What is the optimal shape of a membrane on a rectangle under pressure?

[Chestermiller]

Hi,

I am so sorry to start this topic again but I have a lack of physics knowledge to answer the following question:

What if the vertical plates wouldn't have the same dimensions? Let's say that the left plate is $h+\Delta h$ while the right plate is only $h$ high.

My understanding is that the membrane would still remain in circular shape, only the angles $\varphi _0$ are not the same any more on the left and on the right plat where the membrane is attached to the plate. If my understanding is wrong than on the right plate $\varphi _0\rightarrow \varphi_0+arctan(\frac{\Delta h}{w})$ if $w$ is the distance between the vertical plates, while on the left plate $\varphi _0\rightarrow \varphi_0-arctan(\frac{\Delta h}{w})$.

Makes sense or not?

You have the right idea, but it's a little more complicated than this. For unequal plates, you have to recognize that φ is not going to be zero half-way between the plates. So, you will have φ_left at the left plate and φ_right at the right plate. You need to satisfy a force balance on each of the plates individually. Together with the circular shape for the membrane, this will enable you to determine these values of φ at the plates and the equilibrium distance between the plates.

Chet

 

[skrat]

By $\varphi _{left}$ you mean $\varphi_{left}=\varphi _0 - arctan(\frac{\Delta h}{h})$ or is even that not that simple?

 

[Chestermiller]

By $\varphi _{left}$ you mean $\varphi_{left}=\varphi _0 - arctan(\frac{\Delta h}{h})$ or is even that not that simple?

No. What I mean is that φ_left is the value of φ at the left boundary s = -s₀, such that
$$φ_{right}=φ_{left}+\frac{p}{T}(2s_0)$$
Chet

 

[skrat]

Now you got me confused. You said I should solve the ballance equation for each plate individually, so $$\frac{\cos \varphi_{\text{left}}}{\varphi_{\text{left}}}=\frac{1}{2s_0p}(p(h+\Delta h)+{f}')$$ for the left plate and $$\frac{\cos \varphi_{\text{right}}}{\varphi_{\text{right}}}=\frac{1}{2s_0p}(ph+f)$$ for the right plate where both of the transcendental equations have known parameters and can be numerically solved.
But now you somehow also provided a relation between $\varphi_{\text{left}}$ and $\varphi_{\text{right}}$ and I have no idea where you got this?

 

[Chestermiller]

Now you got me confused. You said I should solve the ballance equation for each plate individually, so $$\frac{\cos \varphi_{\text{left}}}{\varphi_{\text{left}}}=\frac{1}{2s_0p}(p(h+\Delta h)+{f}')$$ for the left plate and $$\frac{\cos \varphi_{\text{right}}}{\varphi_{\text{right}}}=\frac{1}{2s_0p}(ph+f)$$ for the right plate where both of the transcendental equations have known parameters and can be numerically solved.
But now you somehow also provided a relation between $\varphi_{\text{left}}$ and $\varphi_{\text{right}}$ and I have no idea where you got this?

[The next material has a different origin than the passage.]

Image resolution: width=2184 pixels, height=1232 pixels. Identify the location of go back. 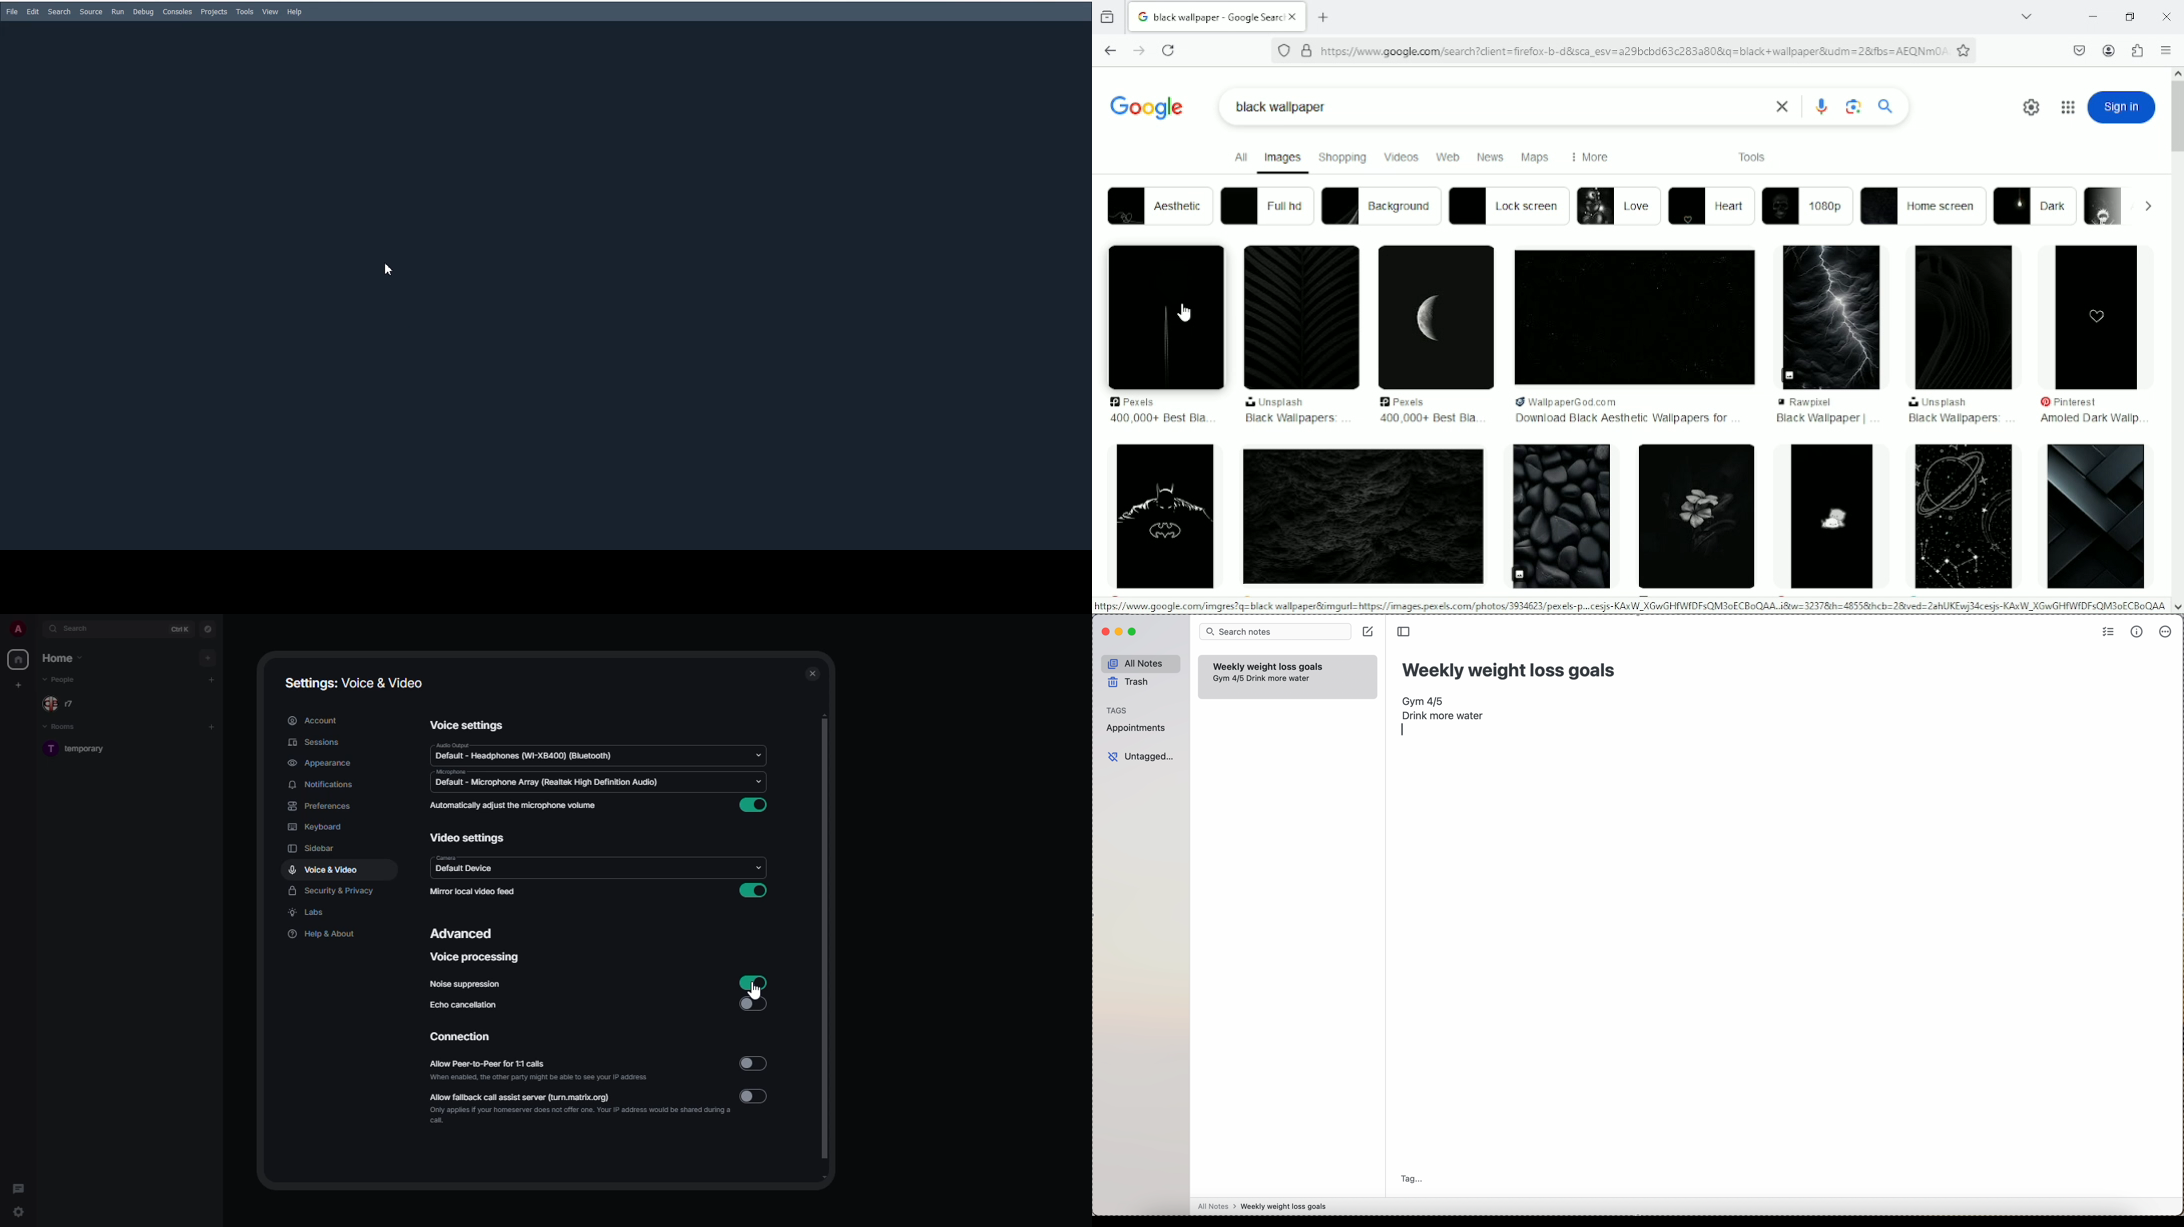
(1109, 48).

We are dealing with a non-symmetric problem here (h_left≠h_right). Therefore, we can't simply take the solution for the symmetric case and cobble up a guess for the non-symmetric case and think that we are going to get the right answer. We actually have to redo the problem for the non-symmetric case.

The equation
$$φ_{right}=φ_{left}+\frac{p}{T}(2s_0)\tag{1}$$
follows directly from the equation$$\frac{dφ}{ds}=\frac{p}{T}$$
which we derived in our earlier posts from the differential force balance equation on the membrane. For the non-symmetric case, the force balances on each of the plates are:

$$2T\cos(φ_{left})=ph_{left}\tag{2}$$
$$2T\cos(φ_{right})=ph_{right}\tag{3}$$

Eqns. 1 - 3 provide a set of three non-linear equations in the three unknowns φ_left, φ_right, and p/T. For the non-symmetric case, one needs to solve these three equations to establish the solution.

Eqns. 1 - 3 reduce to the corresponding relationships for the symmetric case when the plate h's are the same. For the symmetric case,
$$φ_{left}=-φ_{right}\tag{symmetric case}$$
so that
$$φ_{right}=-φ_{right}+\frac{p}{T}(2s_0)$$
and
$$φ_{right}=\frac{p}{T}s_0$$
This is the equation we derived earlier in the symmetric development.

Chet

 

[skrat]

A really nice explanation. Thank you.